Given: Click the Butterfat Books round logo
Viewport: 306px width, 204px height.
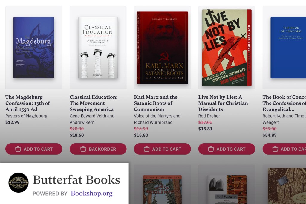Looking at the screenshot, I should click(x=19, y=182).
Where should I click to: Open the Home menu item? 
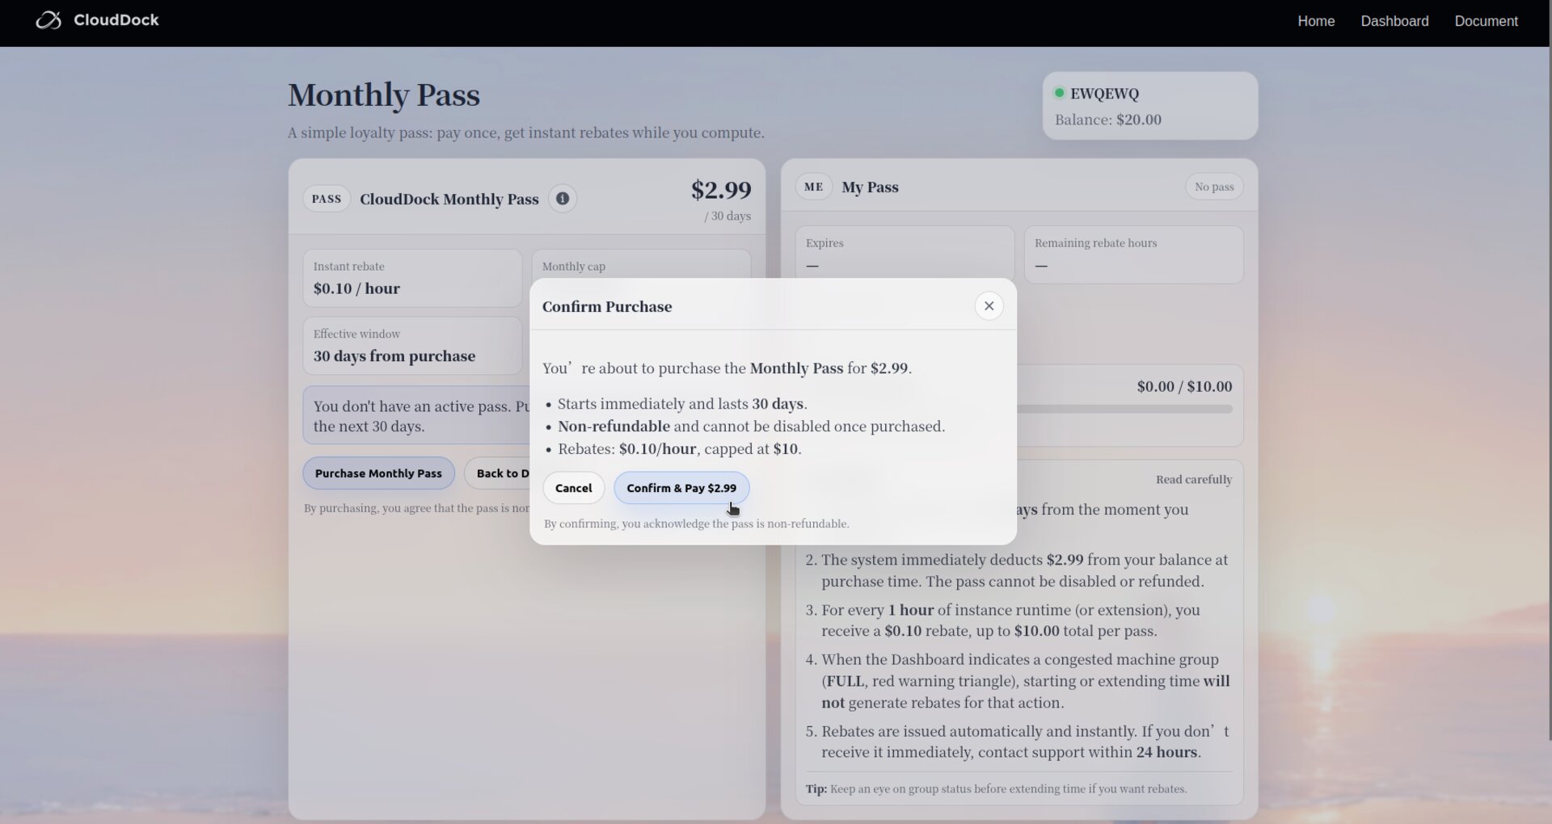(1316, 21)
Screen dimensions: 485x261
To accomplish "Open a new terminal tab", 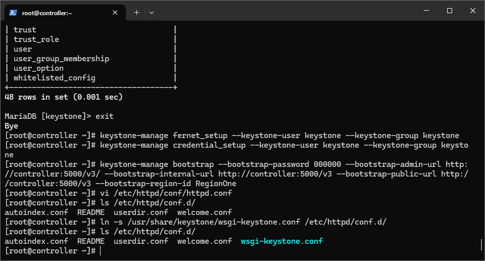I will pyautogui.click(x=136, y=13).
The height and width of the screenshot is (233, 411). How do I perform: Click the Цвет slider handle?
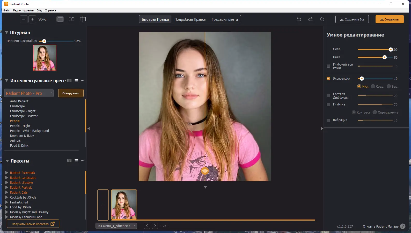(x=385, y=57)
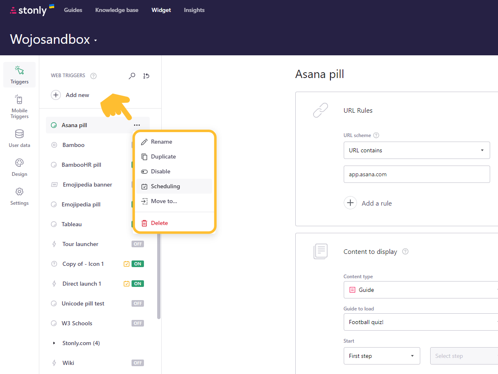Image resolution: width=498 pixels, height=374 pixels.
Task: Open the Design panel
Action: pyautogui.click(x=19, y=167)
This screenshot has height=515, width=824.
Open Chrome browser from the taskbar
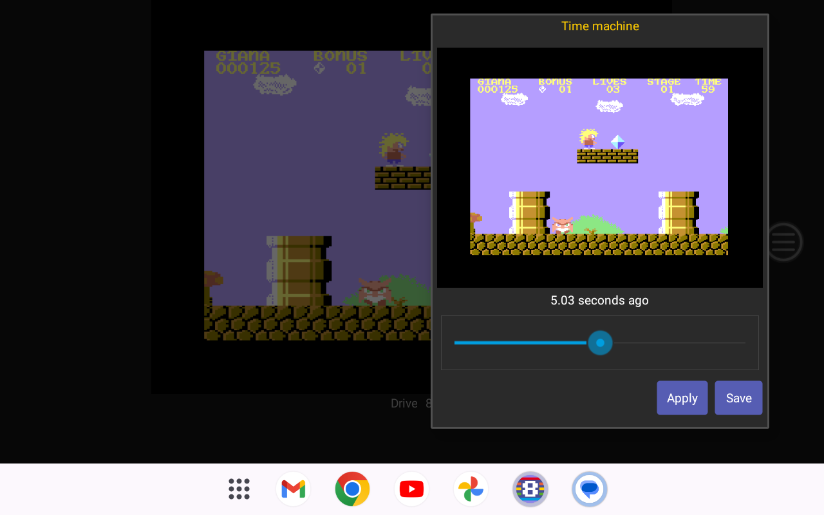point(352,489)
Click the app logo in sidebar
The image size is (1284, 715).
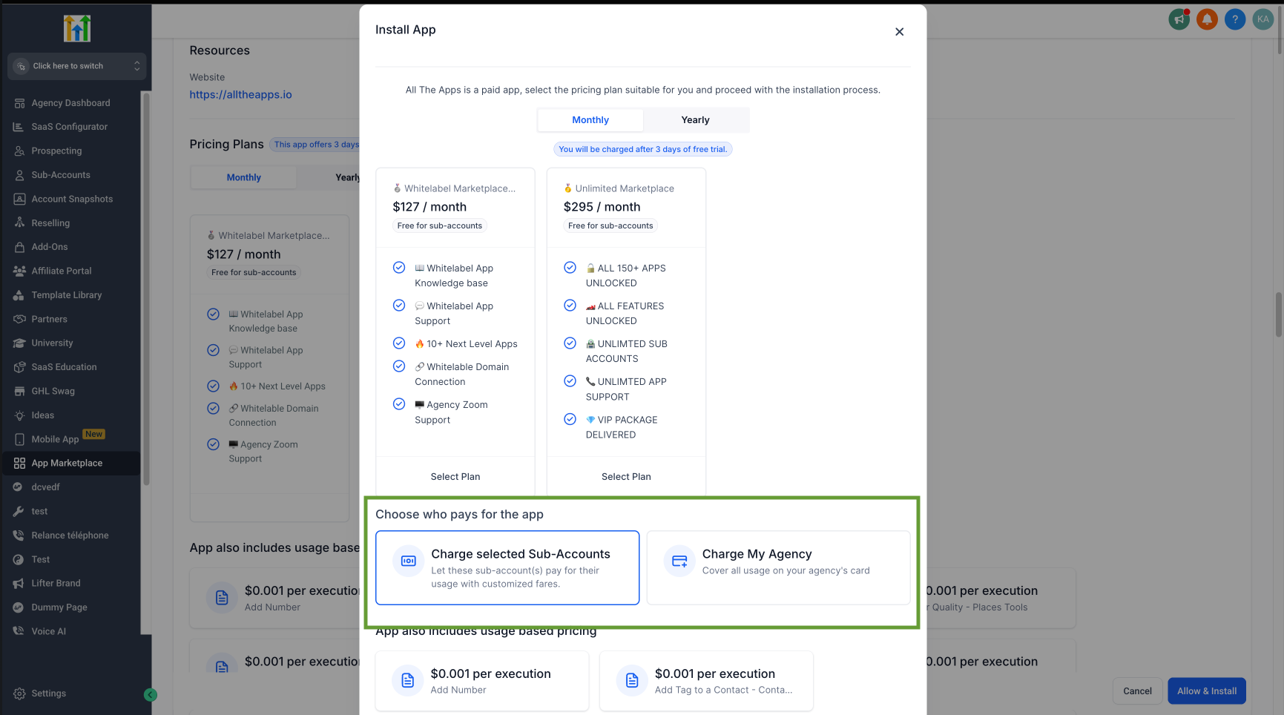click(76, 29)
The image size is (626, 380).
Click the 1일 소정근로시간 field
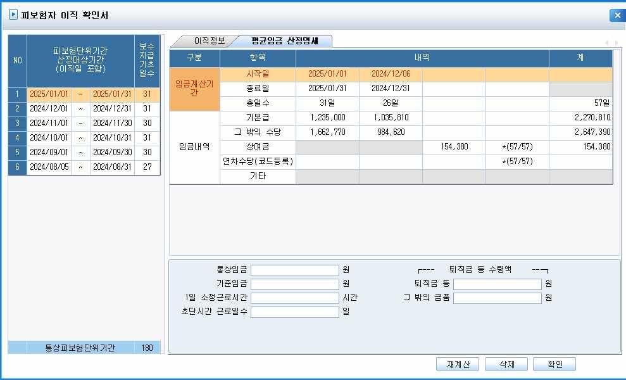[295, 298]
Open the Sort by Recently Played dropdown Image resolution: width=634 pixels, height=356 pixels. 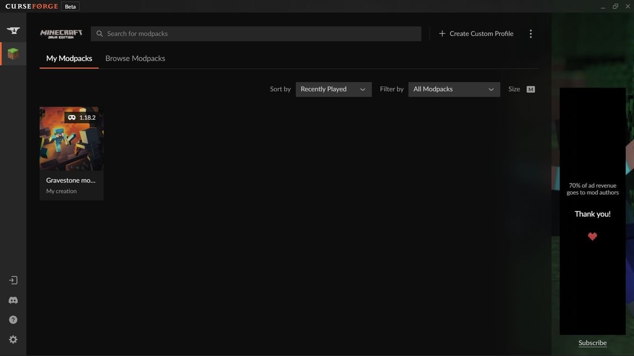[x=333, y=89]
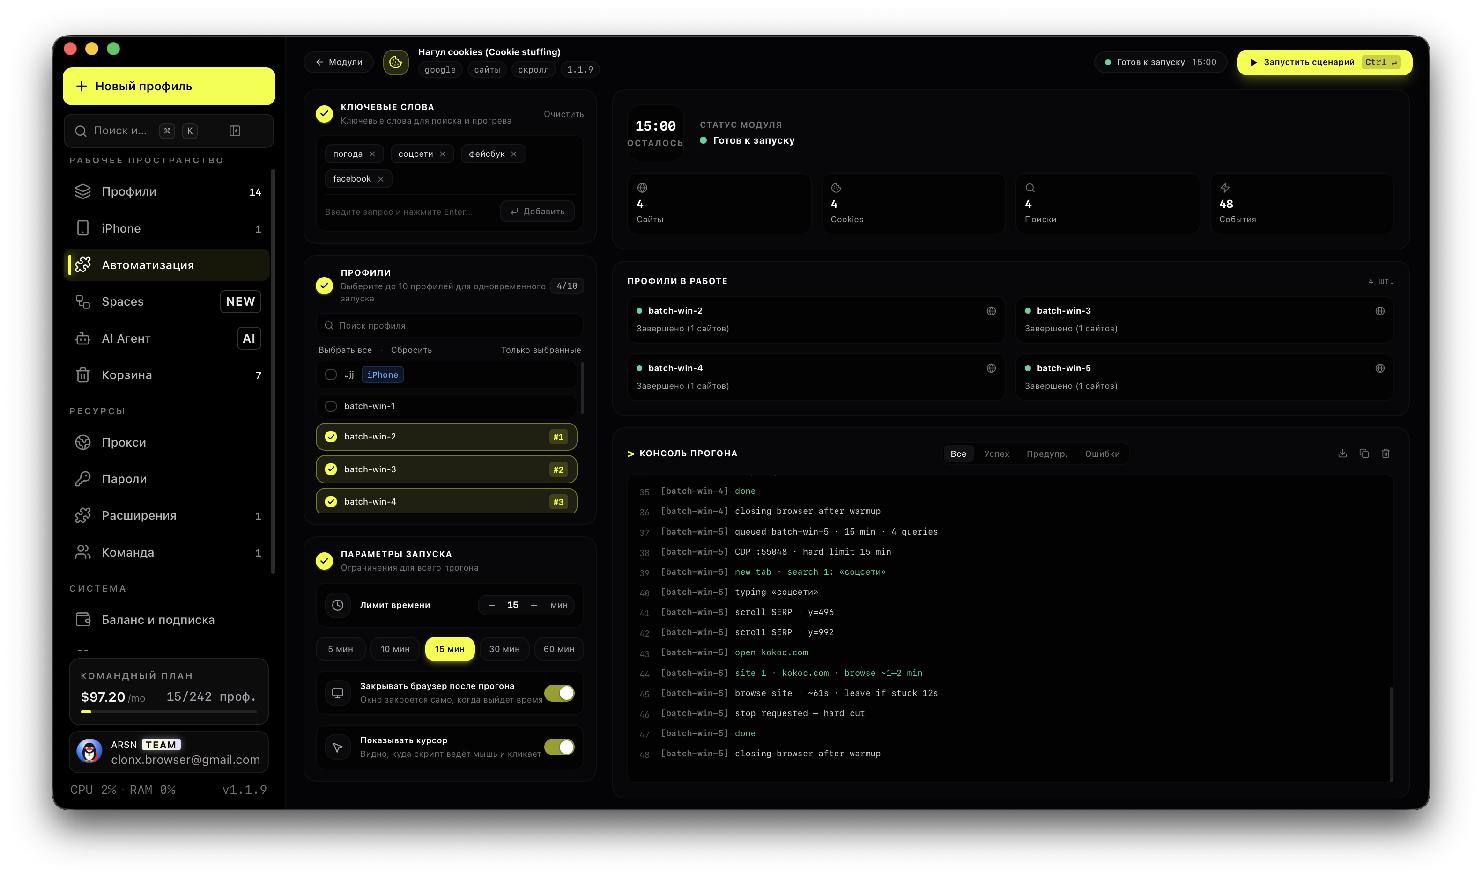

+-------+

Apply a filter for "logo" to the data above, then copy each line that matches.

WRITTEN REPLY:
Given: Click the Butterfat Books round logo
Click the app logo in sidebar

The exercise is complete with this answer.